======== Excerpted data ========
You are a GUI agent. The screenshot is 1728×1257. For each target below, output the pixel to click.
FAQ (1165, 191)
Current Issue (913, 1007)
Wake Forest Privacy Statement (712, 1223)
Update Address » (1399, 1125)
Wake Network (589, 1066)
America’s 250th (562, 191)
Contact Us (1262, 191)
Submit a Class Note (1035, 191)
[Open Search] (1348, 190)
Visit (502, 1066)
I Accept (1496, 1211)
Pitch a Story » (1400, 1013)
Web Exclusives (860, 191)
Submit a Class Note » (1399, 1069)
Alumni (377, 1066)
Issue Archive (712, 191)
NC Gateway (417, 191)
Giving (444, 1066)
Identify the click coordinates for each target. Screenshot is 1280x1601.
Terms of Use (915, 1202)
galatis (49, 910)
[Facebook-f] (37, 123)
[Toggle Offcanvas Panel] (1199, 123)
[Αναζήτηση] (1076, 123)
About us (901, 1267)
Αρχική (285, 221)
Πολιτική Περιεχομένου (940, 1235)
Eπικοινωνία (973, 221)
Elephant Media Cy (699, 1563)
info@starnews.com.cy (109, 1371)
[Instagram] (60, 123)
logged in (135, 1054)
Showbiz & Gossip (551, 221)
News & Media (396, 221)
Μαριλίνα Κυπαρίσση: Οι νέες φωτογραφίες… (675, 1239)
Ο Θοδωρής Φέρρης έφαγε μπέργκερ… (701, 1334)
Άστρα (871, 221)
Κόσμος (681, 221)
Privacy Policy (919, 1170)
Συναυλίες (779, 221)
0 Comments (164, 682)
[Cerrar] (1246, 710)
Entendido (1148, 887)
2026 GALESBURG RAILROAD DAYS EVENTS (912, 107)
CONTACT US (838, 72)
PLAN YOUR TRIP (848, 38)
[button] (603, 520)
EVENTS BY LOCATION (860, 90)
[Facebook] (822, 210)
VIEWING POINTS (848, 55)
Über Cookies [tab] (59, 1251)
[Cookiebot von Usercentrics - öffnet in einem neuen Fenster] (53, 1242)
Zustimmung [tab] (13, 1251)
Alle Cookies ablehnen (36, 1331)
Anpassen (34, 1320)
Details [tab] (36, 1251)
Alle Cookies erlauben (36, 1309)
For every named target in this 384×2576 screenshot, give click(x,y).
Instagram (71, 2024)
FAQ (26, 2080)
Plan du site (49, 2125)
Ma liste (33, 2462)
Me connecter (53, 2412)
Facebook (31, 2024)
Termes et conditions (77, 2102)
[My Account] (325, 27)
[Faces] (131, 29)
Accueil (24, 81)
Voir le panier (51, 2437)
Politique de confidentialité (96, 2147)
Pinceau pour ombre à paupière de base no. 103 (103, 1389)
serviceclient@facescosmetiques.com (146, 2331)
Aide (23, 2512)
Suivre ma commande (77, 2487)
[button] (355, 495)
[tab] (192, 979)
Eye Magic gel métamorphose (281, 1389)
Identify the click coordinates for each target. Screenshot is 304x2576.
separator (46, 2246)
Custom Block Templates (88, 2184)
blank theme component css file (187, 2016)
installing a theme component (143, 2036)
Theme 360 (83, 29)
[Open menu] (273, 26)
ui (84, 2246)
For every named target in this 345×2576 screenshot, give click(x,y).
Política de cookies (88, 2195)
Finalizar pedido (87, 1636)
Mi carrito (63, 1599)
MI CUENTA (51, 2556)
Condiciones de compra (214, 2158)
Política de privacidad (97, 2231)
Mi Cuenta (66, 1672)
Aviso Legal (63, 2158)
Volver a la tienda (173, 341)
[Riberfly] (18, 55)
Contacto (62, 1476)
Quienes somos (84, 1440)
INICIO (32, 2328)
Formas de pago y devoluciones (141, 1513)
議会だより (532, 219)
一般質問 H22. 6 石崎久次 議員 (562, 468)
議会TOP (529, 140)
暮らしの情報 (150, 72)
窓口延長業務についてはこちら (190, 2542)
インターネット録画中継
========
Each line above that contains "target" must be copied out.

__Solution below__.
You are a GUI agent. The screenshot is 1728×1257. For each target below, output the pixel to click.
Identify the click coordinates for each target. Screenshot is 1280x1601.
For every named target in this 384×2576 screenshot, give click(x,y).
Identify the click coordinates for each target. Screenshot is 304x2576.
For every named target in this 345×2576 screenshot, give click(x,y).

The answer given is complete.